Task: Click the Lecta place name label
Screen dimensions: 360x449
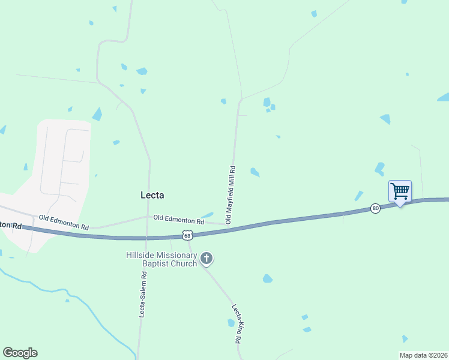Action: tap(152, 195)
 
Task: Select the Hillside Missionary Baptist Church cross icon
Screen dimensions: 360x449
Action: tap(206, 259)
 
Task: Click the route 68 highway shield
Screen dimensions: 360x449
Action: tap(188, 235)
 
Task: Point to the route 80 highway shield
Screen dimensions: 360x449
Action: tap(375, 208)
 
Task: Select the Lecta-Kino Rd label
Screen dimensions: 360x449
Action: tap(237, 324)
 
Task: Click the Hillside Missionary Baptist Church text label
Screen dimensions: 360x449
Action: tap(161, 259)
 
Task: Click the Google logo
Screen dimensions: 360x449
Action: tap(20, 353)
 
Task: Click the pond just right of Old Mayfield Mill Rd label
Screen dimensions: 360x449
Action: tap(255, 172)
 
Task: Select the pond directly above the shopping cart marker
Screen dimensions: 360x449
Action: tap(379, 169)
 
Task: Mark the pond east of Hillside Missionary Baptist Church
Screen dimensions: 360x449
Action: tap(267, 278)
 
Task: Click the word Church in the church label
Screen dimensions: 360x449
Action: tap(183, 264)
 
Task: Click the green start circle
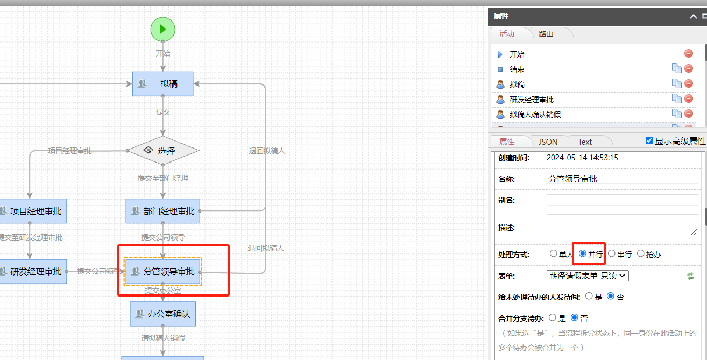[x=162, y=29]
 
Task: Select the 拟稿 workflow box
[x=162, y=83]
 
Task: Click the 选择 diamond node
[x=163, y=151]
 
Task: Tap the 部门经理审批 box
[x=163, y=211]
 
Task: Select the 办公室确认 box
[x=162, y=314]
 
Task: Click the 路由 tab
[x=546, y=33]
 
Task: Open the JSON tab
[x=548, y=142]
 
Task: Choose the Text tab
[x=585, y=142]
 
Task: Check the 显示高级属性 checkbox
[x=649, y=140]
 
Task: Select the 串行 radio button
[x=612, y=253]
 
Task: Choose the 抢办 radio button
[x=641, y=253]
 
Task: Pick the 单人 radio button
[x=554, y=253]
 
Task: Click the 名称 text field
[x=622, y=179]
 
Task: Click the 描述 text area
[x=622, y=225]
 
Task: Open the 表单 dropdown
[x=588, y=276]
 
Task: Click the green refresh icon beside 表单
[x=691, y=276]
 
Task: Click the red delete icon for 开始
[x=689, y=53]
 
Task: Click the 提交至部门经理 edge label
[x=163, y=178]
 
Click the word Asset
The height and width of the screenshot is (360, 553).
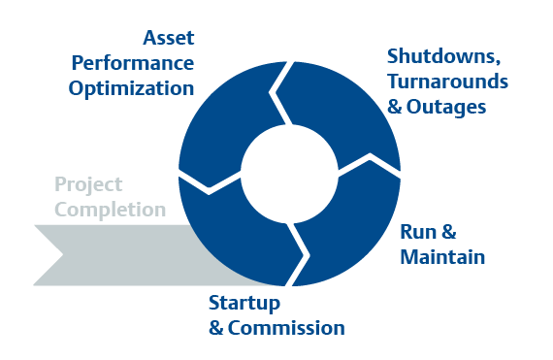(168, 40)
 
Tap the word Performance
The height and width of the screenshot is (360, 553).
(132, 64)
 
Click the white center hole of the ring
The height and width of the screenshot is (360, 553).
(289, 174)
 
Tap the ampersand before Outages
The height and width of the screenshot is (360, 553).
(395, 105)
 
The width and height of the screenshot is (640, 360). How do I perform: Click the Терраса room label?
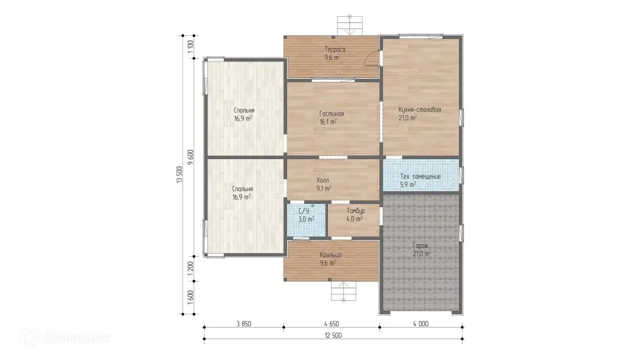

--

▶ [Set task]: Please edit the listing above by replacing "Screen dimensions" with "Screen size" everywhere, keeping everything else unchanged, and leave the pictures out of your answer.

▶ [Final answer]:
Task: Click the Lecta place name label
Screen size: 360x449
Action: tap(152, 195)
 
Task: Select the Hillside Missionary Baptist Church cross icon
Screen size: 360x449
Action: tap(206, 259)
 
Task: Click the route 68 highway shield
Screen size: 360x449
Action: tap(188, 235)
 
Task: Point to the route 80 highway shield
Screen size: 360x449
Action: tap(375, 208)
 
Task: Select the Lecta-Kino Rd label
Screen size: 360x449
Action: tap(237, 324)
 
Task: Click the Hillside Missionary Baptist Church text label
Screen size: 360x449
Action: tap(161, 259)
 
Task: Click the Google logo
Screen size: 360x449
Action: tap(20, 353)
 
Task: Click the pond just right of Old Mayfield Mill Rd label
Screen size: 360x449
Action: tap(255, 172)
 
Task: Select the pond directly above the shopping cart marker
Screen size: 360x449
Action: tap(379, 169)
 
Task: Mark the pond east of Hillside Missionary Baptist Church
Screen size: 360x449
Action: tap(267, 278)
 
Task: Click the word Church in the church label
Screen size: 360x449
Action: tap(183, 264)
 
Task: Click the green start circle
[x=162, y=29]
 
Task: Select the 拟稿 workflow box
[x=162, y=83]
 
Task: Click the 选择 diamond node
[x=163, y=151]
 
Task: Tap the 部门经理审批 box
[x=163, y=211]
 
Task: Select the 办公室确认 box
[x=162, y=314]
 
Task: Click the 路由 tab
[x=546, y=33]
 
Task: Open the JSON tab
[x=548, y=142]
 
Task: Choose the Text tab
[x=585, y=142]
 
Task: Check the 显示高级属性 checkbox
[x=649, y=140]
 
Task: Select the 串行 radio button
[x=612, y=253]
 
Task: Choose the 抢办 radio button
[x=641, y=253]
 
Task: Pick the 单人 radio button
[x=554, y=253]
 
Task: Click the 名称 text field
[x=622, y=179]
 
Task: Click the 描述 text area
[x=622, y=225]
 
Task: Open the 表单 dropdown
[x=588, y=276]
 
Task: Click the green refresh icon beside 表单
[x=691, y=276]
 
Task: Click the red delete icon for 开始
[x=689, y=53]
 
Task: Click the 提交至部门经理 edge label
[x=163, y=178]
 
Click the word Asset
The height and width of the screenshot is (360, 553).
(168, 40)
 
Tap the word Performance
The height and width of the screenshot is (360, 553).
(132, 64)
 
Click the white center hole of the ring
The height and width of the screenshot is (360, 553).
(289, 174)
 
Tap the ampersand before Outages
The height and width of the screenshot is (360, 553).
(395, 105)
 
The width and height of the screenshot is (640, 360). How do I perform: Click the Терраса room label?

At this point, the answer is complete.